Access, Prescribing and Costs
Qualifying Conditions for Medical Cannabis in the UK
Medical cannabis is not an ordinary prescription route in the UK. The practical question is not just "what condition do you have?", but whether there is a recognised cannabis-based medicine, specialist oversight, and...
Medical cannabis is not an ordinary prescription route in the UK. The practical question is not just "what condition do you have?", but whether there is a recognised cannabis-based medicine, specialist oversight, and enough evidence to justify it for your situation.
Key takeaways
- There is no single universal qualifying list for medical cannabis in the UK.
- On the NHS, cannabis-based medicine is only likely to be prescribed for a small number of patients.
- NICE only supports limited use in specific situations: certain severe treatment-resistant epilepsies, moderate to severe MS spasticity, and chemotherapy-induced nausea and vomiting that has not responded to usual anti-sickness treatment.
- NICE advises against offering CBD, THC, nabilone, dronabinol, or CBD+THC combinations for chronic pain in adults outside a clinical trial.
- Private pathways may look broader, but they do not remove the need for specialist oversight, monitoring, and a realistic evidence check.
Evidence base
The NHS says medical cannabis can only be prescribed on the NHS by a specialist hospital doctor, or under a specialist's supervision, and it is only likely to be prescribed for a small number of patients. NHS England adds that the evidence base is still developing and that long-term harms have not been well studied.
NICE NG144 sets the clearest boundaries:
- for chemotherapy-induced nausea and vomiting, nabilone may be considered as an add-on when standard anti-sickness medicines have not worked
- for MS spasticity, a 4-week trial of THC:CBD spray may be offered in adults if other treatments have not helped
- for severe treatment-resistant epilepsy, cannabidiol is recommended only in certain licensed or technology-appraisal-backed situations
- for chronic pain, NICE says not to offer CBD, THC, nabilone, dronabinol, or CBD+THC combinations outside research
That means the evidence is condition-specific. A treatment that may be reasonable in one setting is not automatically suitable in another.
What patients should know
If you are trying to work out whether you qualify, start with the condition, the symptom, and the treatment history. In practice, the key questions are:
- have standard treatments already been tried?

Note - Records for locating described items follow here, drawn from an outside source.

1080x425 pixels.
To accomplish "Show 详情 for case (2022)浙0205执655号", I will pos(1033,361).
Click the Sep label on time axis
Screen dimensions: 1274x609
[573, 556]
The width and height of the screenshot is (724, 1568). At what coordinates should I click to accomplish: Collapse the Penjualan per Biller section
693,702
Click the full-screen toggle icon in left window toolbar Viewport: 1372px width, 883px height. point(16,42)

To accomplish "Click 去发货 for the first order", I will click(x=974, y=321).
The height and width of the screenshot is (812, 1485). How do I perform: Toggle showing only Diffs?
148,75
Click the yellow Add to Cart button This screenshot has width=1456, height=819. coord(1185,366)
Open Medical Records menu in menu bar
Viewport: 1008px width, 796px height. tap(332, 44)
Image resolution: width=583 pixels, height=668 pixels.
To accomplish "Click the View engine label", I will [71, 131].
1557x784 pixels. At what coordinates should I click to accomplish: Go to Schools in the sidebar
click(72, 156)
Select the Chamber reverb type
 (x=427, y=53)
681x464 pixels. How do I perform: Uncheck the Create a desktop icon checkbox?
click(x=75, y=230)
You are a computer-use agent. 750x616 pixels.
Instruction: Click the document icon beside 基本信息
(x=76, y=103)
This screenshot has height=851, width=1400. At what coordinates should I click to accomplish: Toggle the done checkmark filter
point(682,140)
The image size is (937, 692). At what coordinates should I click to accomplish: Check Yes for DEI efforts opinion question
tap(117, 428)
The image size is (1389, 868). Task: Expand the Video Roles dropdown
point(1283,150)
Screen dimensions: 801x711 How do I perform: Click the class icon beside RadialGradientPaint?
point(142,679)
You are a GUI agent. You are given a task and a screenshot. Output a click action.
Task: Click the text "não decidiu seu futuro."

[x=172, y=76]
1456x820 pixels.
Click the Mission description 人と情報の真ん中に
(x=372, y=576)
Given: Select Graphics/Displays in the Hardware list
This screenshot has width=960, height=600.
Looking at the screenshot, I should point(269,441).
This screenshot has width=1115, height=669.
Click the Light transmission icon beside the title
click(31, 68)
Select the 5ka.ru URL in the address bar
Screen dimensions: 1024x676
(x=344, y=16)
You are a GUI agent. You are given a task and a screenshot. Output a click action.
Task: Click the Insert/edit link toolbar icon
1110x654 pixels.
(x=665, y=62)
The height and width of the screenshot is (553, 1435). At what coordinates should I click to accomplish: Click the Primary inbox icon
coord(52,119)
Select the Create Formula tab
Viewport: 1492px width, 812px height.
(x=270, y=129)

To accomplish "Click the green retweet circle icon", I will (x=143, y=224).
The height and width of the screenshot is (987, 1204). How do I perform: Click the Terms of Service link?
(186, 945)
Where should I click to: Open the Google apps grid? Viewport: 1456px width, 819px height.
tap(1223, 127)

- is there a specialist with the right expertise to review the case?
- is the product licensed, or is it an unlicensed cannabis-based medicinal product?
- how will benefit, side effects, and stopping rules be monitored?
There is no simple all-purpose list that applies to every clinic. NHS access is narrow. Private clinics can operate differently, and private doctors on the GMC specialist register may prescribe cannabis-based products for medicinal use, but they should still follow equivalent specialist processes and governance. That is not the same as saying the evidence is strong enough for broad use.
It is also worth separating prescription medicines from online or shop-bought products. The NHS warns that many products sold online have unknown quality and content, and some CBD oils sold as supplements are not the same thing as a medicinal product.
When to speak to a clinician
Speak to a clinician if:
- you think you may fit one of the narrow NHS indications
- you are being offered a private prescription and want help weighing the evidence
- your current treatment is not helping and you want to discuss specialist referral options
- you are pregnant, breastfeeding, or planning pregnancy
- you have a history of psychosis, mood disorder, substance misuse, liver disease, renal disease, or cardiovascular disease
- you want to check whether a product is medicine, supplement, or something you should avoid
If you are looking for a qualifying list, ask for the evidence behind the recommendation rather than the brand name alone.
Source trail
- NHS medical cannabis page: access is specialist-led and likely to apply to only a small number of patients.
- NHS England CBPMs: the evidence base is still developing; long-term harms are not well studied; private specialist prescribing is possible but still governed.
- NICE NG144: narrow recommendations for nausea/vomiting, MS spasticity, and severe treatment-resistant epilepsy; not recommended for chronic pain outside trials.
- MHRA CBD statement: CBD products making medicinal claims are medicines and must meet medicinal standards.